The pain left by his passing still feels raw, though. For Sean and Cristin, the re-recording of Grey Daze’s back catalogue has carried a heavy emotional burden. The vocals left behind by their friend and former bandmate are very much of a time; the music, when it was re-recorded, had to match to vocal power presented by one of the most distinctive voices of his era.
“I started listening to the songs to learn them,” says Cristin of the updated material. “I hadn’t listened to those records in a long time, and just hearing his voice, it brought me right back to the early ’90s or mid-’90s. I could really hear all the talent that I might have missed before. I was like, ‘Oh, my God, he was exactly the superstar that he is now, 20 years ago.’ But I tell people all the time, I never met ‘Chester from Linkin Park’. I only know ‘Chester, my buddy from high school’, so he never changed, from the time I met him ‘til he passed away. He was just such a sweetheart.”
Much in the same way that Sliver – The Best Of The Box uncovers old Kurt Cobain demos for fans of Nirvana, so Amends delivers a peek into Chester Bennington’s teenage years. Both records have something in common: all the material was constructed amid the 1990s grunge boom, after all. But the texture of Amends has been rebooted and crafted in such a way that the songs carry a 21st century upgrade with their heavy synths and scattershot drums. The vocal tones couldn’t be anyone other than Chester Bennington, however: a soulful scream full of catharsis and rage, the harmonious despair offset with heavy-hearted tenderness. The experience of revisiting Amends has been a little too raw for Chester’s family.
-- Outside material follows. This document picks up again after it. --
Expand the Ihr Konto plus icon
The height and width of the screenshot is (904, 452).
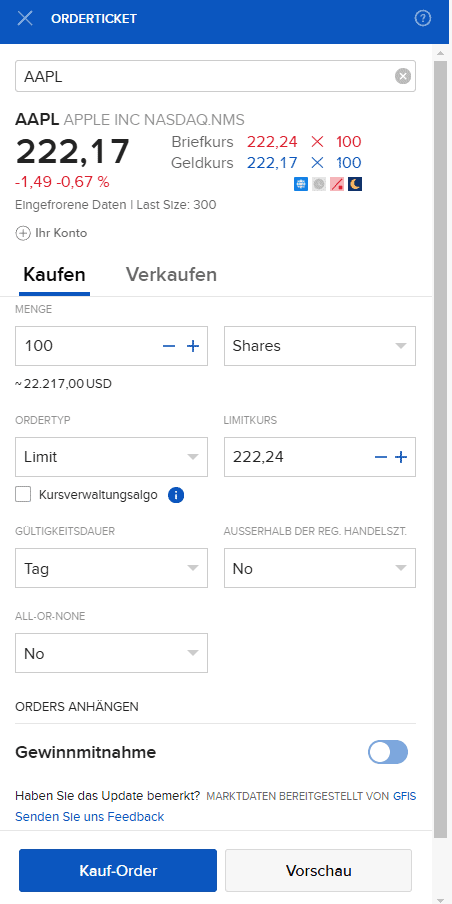click(x=22, y=233)
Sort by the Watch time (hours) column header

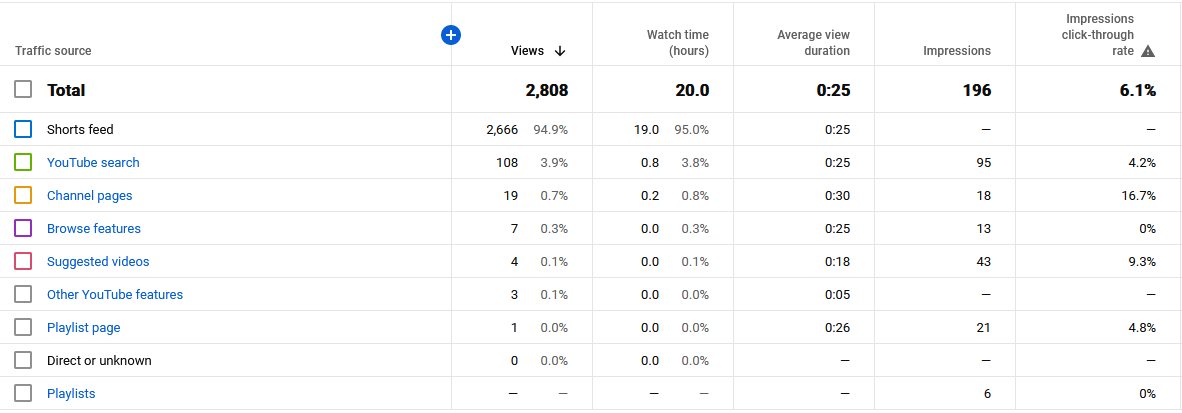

“For me and my kids, none of us can listen to this,” says Talinda. “Because it’s hard, because it’s not just a song – we have actual memories. We all have our own memories of him singing that in our own way. There are memories attached to these songs that are deeply personal. Although I wasn’t around during that time, I didn’t know him then, he shared that with me. He shared every song. He would sing them to me; he would sing them to our kids. It’s not like listening to a record for me, it’s not like listening to a song; it’s literally living with these videos in my head, these moments in time, that I’ll never have again.
“In our home, with my kids and my new husband, we keep Chester’s memory alive. We talk about him, my kids love telling my husband now about their dad. They look at photo albums. We have our own personal ways of keeping his spirit alive. His pictures are all throughout the house, he’s not forgotten, and right now, that’s how we do it.”
For a father remembering his late son’s adolescent years, the pain runs just as deep.
“Chester was his own personality,” says Lee. “He liked to have fun. He was very dedicated to what he was doing. How do I feel when I listen to Linkin Park or Grey Daze? I have not listened to his music since he passed. I don’t listen to any rock music anymore.
“I just can’t. It’s too emotional for me.”
Grey Daze's album Amends is out now via Loma Vista Recordings.